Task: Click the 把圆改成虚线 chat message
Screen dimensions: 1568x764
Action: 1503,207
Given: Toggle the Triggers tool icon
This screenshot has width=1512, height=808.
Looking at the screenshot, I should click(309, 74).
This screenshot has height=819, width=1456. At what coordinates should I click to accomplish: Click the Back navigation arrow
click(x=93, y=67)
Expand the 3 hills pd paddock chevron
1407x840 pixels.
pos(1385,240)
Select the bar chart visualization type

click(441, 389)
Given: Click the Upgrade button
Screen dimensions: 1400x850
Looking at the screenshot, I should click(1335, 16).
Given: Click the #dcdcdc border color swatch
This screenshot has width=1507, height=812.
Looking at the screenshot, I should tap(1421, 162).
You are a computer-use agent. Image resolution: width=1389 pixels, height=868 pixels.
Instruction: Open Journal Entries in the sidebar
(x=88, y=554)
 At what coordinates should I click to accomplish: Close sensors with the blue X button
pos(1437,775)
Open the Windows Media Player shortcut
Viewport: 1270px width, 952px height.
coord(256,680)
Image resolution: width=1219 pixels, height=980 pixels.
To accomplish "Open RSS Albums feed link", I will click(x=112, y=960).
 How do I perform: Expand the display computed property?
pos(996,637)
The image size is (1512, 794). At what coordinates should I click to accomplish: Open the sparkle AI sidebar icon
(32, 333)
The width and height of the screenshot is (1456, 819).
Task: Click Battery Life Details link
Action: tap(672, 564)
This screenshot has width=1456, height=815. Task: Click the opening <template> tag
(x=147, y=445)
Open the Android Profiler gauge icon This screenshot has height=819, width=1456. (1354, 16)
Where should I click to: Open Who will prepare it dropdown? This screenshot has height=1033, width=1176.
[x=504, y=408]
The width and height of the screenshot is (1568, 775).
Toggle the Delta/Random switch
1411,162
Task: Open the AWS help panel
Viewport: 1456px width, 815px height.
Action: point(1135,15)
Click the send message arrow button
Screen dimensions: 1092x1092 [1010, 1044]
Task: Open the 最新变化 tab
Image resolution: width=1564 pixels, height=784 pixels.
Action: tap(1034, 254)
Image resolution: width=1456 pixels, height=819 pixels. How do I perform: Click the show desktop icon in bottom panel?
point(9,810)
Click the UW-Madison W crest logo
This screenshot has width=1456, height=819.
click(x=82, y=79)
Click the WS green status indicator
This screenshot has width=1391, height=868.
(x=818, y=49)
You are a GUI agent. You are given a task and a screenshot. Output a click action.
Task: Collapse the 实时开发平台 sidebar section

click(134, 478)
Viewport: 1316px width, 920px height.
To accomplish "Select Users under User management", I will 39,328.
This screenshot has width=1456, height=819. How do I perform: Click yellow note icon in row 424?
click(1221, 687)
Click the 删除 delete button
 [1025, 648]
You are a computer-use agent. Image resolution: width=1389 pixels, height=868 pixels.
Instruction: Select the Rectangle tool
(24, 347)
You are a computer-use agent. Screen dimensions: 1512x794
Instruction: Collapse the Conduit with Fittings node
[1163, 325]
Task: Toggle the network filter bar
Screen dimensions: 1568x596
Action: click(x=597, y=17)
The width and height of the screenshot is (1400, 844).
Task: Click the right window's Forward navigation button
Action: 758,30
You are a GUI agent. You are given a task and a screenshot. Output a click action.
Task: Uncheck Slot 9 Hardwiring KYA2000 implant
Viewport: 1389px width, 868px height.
◆ ◆ ◆ ◆ ◆ ◆ ◆
**TASK OBJECTIVE**:
Reproduce only the lines above spanning from the line containing "The width and height of the screenshot is (1568, 775)." through the line containing "Viewport: 1316px width, 920px height.", word for word.

**WRITTEN SOLUTION**:
The width and height of the screenshot is (1568, 775).
Toggle the Delta/Random switch
1411,162
Task: Open the AWS help panel
Viewport: 1456px width, 815px height.
Action: point(1135,15)
Click the send message arrow button
Screen dimensions: 1092x1092 [1010, 1044]
Task: Open the 最新变化 tab
Image resolution: width=1564 pixels, height=784 pixels.
Action: tap(1034, 254)
Image resolution: width=1456 pixels, height=819 pixels. How do I perform: Click the show desktop icon in bottom panel?
point(9,810)
Click the UW-Madison W crest logo
This screenshot has width=1456, height=819.
click(x=82, y=79)
Click the WS green status indicator
This screenshot has width=1391, height=868.
(x=818, y=49)
You are a GUI agent. You are given a task and a screenshot. Output a click action.
Task: Collapse the 实时开发平台 sidebar section

click(134, 478)
Viewport: 1316px width, 920px height.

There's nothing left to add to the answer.